In many of the reported cases, the virus checker was the culprit.
And once a cheapo SSD which became 10 times slower once the internal high-speed cache was filled and it had to move data to the slow storage chips it uses. Replacing the SSD with a known good Samsung SSD (which only costs 20$ more) fixed the issue. Now the SSD holds up the write speed.

What the issue is with your Z: drive (or IMatch) I don't know yet.

thrinn

I think I figured it out, more or less. And the culprit is not IMatch as such but one of my own Apps :o . In my tests, the freezes only appear if the App is active. When I close the App window, I can write back 40 ARW/JPG pairs without any blocking and as fast as expected. Some more testing is needed because I also modified my relation rules for the tests, but it is pretty clear to me that my App is somehow involved. So there is no need for you to spend more time on this "bug".

Just for information:
This App displays some information about the focused file, using calls to v1/files and v1/files/relations like this (focusedFileId.value is the ID of the focused file):
        return Promise.all([
            s.IMWS.get("v1/files", {
                id: focusedFileId.value,
                fields: "id,name,versionstate,namene,ext",
                varPersons: "{File.Persons.Label}",
                varPersonIds: "{File.Persons.OID}",
            }) as Promise<FilesResponse>,
            s.IMWS.get("v1/files/relations", {
                id: focusedFileId.value,
            }) as Promise<RelationsResponse>,
        ]);

The App reacts on IMatch messages if the focus changes. So my first guess was that flooding it with messages somehow caused locks. But the App is properly "debounced", and I added some logging to make sure that the App behaves as expected, only calling the endpoints if no new messages are received during 3000 ms.

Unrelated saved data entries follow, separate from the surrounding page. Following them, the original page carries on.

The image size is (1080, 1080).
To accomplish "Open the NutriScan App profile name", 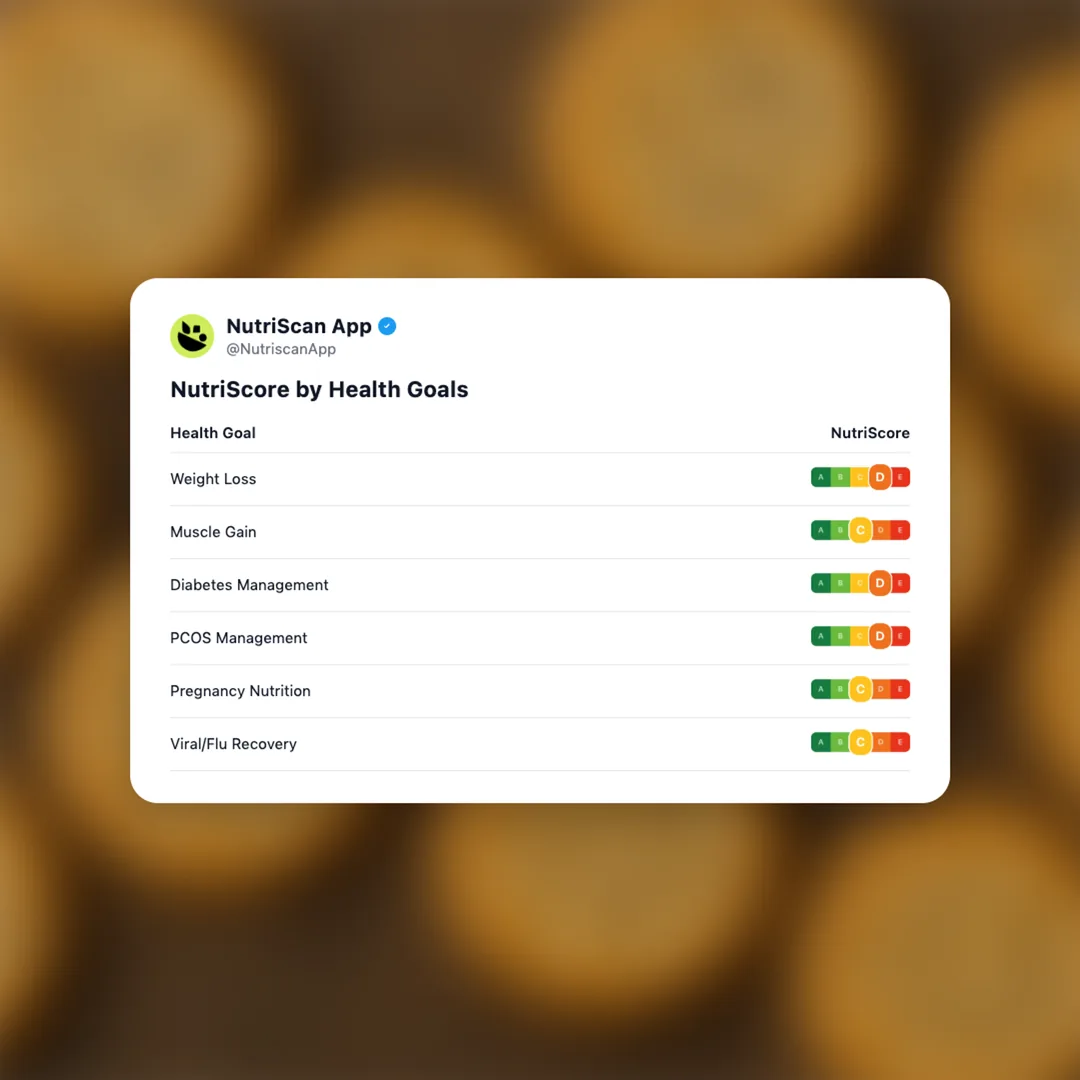I will pyautogui.click(x=299, y=326).
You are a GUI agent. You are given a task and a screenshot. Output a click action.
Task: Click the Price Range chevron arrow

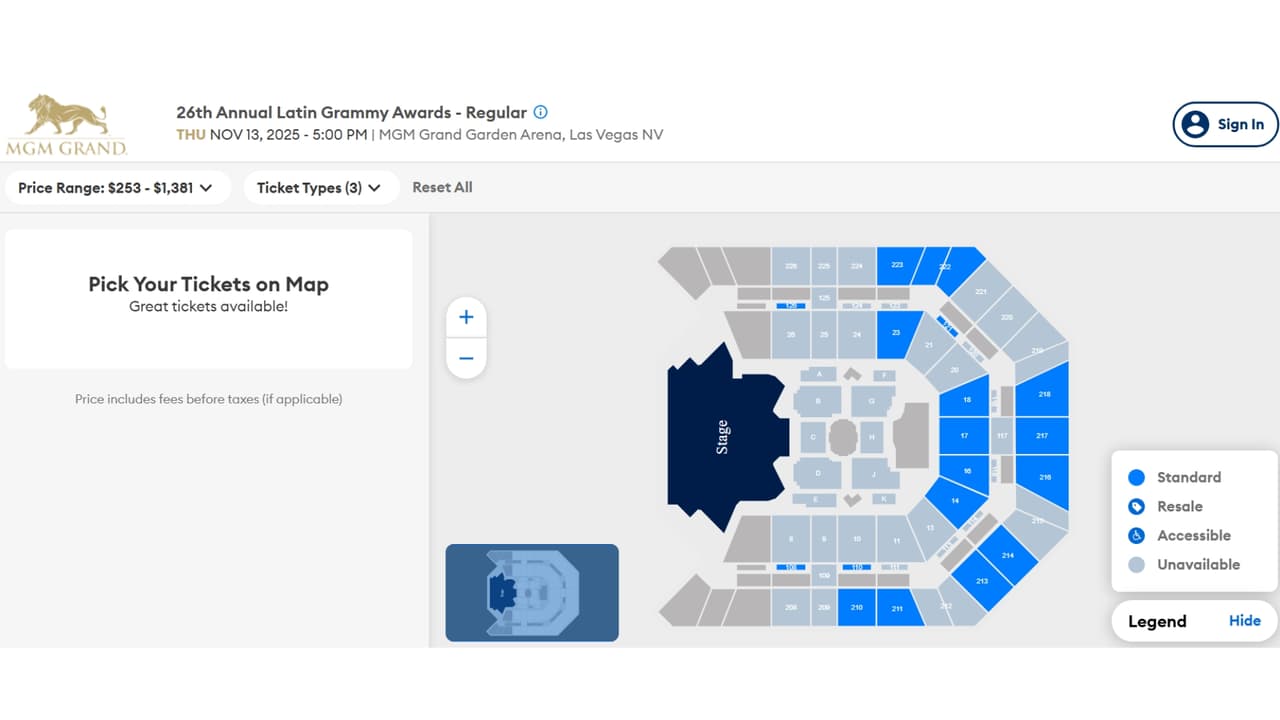(207, 187)
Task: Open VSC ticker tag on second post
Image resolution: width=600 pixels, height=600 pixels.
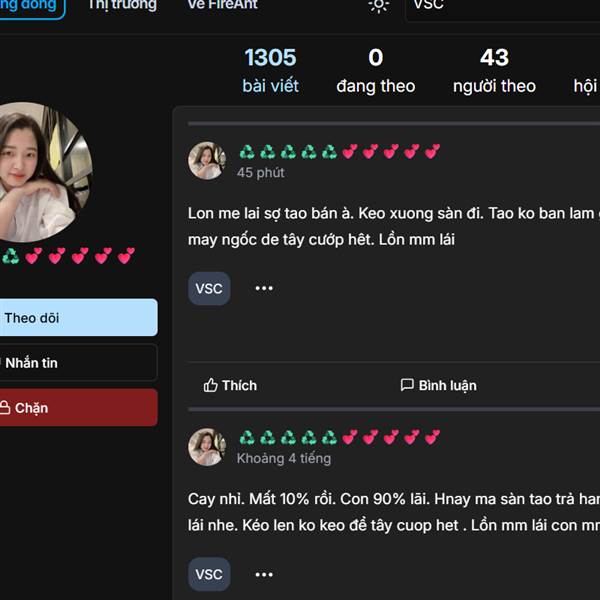Action: (209, 574)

Therefore, my best guess now is that one of the IMWS calls above, maybe v1/files/relations, tries to get the versions of the focused file, while at the same time IMatch tries to update them, thus blocking each other. Does this make sense?

At least, I have a working solution now: Disabling my App while performing actions like write-back or propagating metadata.

I am sorry that you had to waste valuable time on this "bug" - which is no bug of IMatch at all..
Thorsten
Win 10 / 64, IMatch 2018, IMA

Mario

I don't think this is the reason. There are many calls to HandlerGET_FilesRelations logged, and they all execute in 16ms. HandlerGET_Files is also called often, but takes < 5ms.

The last calls to these handlers in the log are way before Z: "stops responding" and all write access to Z: seems to stop dead.